The following source files can be found in the src/ sub-directory.

File Description
main.cpp Contains the main() function and the top-level interfaces.
merge_sort.hpp The function to submit all of the merge sort kernels (SortingNetwork, Produce, Merge, and Consume).
consume.hpp The Consume kernel for the merge unit. This kernel reads from an input pipe and writes out to either a different output pipe, or to device memory.
merge.hpp The Merge kernel for the merge unit and the merge tree. This kernel streams in two sorted lists, merges them into a single sorted list of double the size, and streams the data out a pipe.
produce.hpp The Produce kernel for the merge unit. This kernel reads from input pipes or performs strided reads from device memory and writes the data to an output pipe.
sorting_networks.hpp Contains all of the code relevant to sorting networks, including the SortingNetwork kernel, as well as the BitonicSortingNetwork and MergeSortNetwork helper functions.

For constexpr_math.hpp, pipe_utils.hpp, and unrolled_loop.hpp see the README in the ../include/ directory of the FPGA section of the repository.

Build the Merge Sort Design

Note: When working with the command-line interface (CLI), you should configure the oneAPI toolkits using environment variables. Set up your CLI environment by sourcing the setvars script located in the root of your oneAPI installation every time you open a new terminal window. This practice ensures that your compiler, libraries, and tools are ready for development.

Linux*:

  • For system wide installations: . /opt/intel/oneapi/setvars.sh
  • For private installations: . ~/intel/oneapi/setvars.sh
  • For non-POSIX shells, like csh, use the following command: bash -c 'source <install-dir>/setvars.sh ; exec csh'

For more information on configuring environment variables, see Use the setvars Script with Linux* or macOS*.

On Linux*

  1. Change to the sample directory.

  2. Configure the build system for the Agilex® 7 device family, which is the default.

    mkdir build
    cd build
    cmake ..
    

    Note: You can change the default target by using the command:

    cmake .. -DFPGA_DEVICE=<FPGA device family or FPGA part number>
    

    Alternatively, you can target an explicit FPGA board variant and BSP by using the following command:

    cmake .. -DFPGA_DEVICE=<board-support-package>:<board-variant> -DIS_BSP=1
    

Note: You can poll your system for available BSPs using the aoc -list-boards command. The board list that is printed out will be of the form

$> aoc -list-boards
Board list:
  <board-variant>
     Board Package: <path/to/board/package>/board-support-package
  <board-variant2>
     Board Package: <path/to/board/package>/board-support-package

You will only be able to run an executable on the FPGA if you specified a BSP.
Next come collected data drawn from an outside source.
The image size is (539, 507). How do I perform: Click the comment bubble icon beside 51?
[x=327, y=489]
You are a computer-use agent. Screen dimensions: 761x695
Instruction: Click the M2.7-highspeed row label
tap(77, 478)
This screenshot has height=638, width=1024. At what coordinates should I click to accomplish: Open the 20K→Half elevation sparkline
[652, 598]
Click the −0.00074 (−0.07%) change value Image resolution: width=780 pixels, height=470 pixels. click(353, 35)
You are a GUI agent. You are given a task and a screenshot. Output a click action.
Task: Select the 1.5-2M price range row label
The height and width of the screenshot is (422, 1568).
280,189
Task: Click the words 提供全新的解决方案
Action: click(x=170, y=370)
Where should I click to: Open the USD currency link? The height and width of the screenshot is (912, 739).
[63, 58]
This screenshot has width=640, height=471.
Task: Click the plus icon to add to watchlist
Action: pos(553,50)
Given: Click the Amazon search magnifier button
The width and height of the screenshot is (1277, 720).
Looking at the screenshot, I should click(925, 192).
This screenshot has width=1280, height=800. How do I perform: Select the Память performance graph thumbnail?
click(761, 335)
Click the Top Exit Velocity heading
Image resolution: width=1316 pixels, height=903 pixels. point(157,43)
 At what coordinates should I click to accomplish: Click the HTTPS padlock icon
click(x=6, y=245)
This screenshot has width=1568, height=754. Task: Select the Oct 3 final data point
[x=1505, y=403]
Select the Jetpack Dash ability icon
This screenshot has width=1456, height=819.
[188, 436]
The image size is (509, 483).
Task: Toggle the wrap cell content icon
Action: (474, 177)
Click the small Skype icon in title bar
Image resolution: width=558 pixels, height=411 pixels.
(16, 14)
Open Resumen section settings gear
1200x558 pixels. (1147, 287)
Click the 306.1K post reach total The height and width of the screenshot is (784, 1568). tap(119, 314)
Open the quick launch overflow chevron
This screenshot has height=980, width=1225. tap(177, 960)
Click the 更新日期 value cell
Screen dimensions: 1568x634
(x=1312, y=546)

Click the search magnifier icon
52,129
  1. Compile the design. (The provided targets match the recommended development flow.)

    1. Compile for emulation (fast compile time, targets emulated FPGA device).

      make fpga_emu
      
    2. Compile for simulation (fast compile time, targets simulator FPGA device):

      make fpga_sim
      
    3. Generate the HTML performance report.

      make report
      

      The report resides at merge_sort.report.prj/reports/report.html.

    4. Compile for FPGA hardware (longer compile time, targets FPGA device).

      make fpga
      

Run the Merge Sort Program

On Linux

  1. Run the sample on the FPGA emulator (the kernel executes on the CPU).
    ./merge_sort.fpga_emu
    
  2. Run the sample on the FPGA simulator device.
    CL_CONTEXT_MPSIM_DEVICE_INTELFPGA=1 ./merge_sort.fpga_sim
    
  3. Run the sample on the FPGA device (only if you ran cmake with -DFPGA_DEVICE=<board-support-package>:<board-variant>).
    ./merge_sort.fpga
    

Example Output

Note: When running on the FPGA emulator, the Execution time and Throughput values do not reflect the design's actual hardware performance.

Running on device: ofs_n6001 : Intel OFS Platform (ofs_ee00000)
Running sort 17 times for an input size of 16777216 using 8 4-way merge units
Streaming data from device memory
Execution time: 33.7713 ms
Throughput: 473.775 Melements/s
PASSED

Note: The performance numbers above were achieved using the Intel® FPGA SmartNIC N6001-PL; your results may vary.

License

Code samples are licensed under the MIT license. See License.txt for details.

Third party program Licenses can be found here: third-party-programs.txt.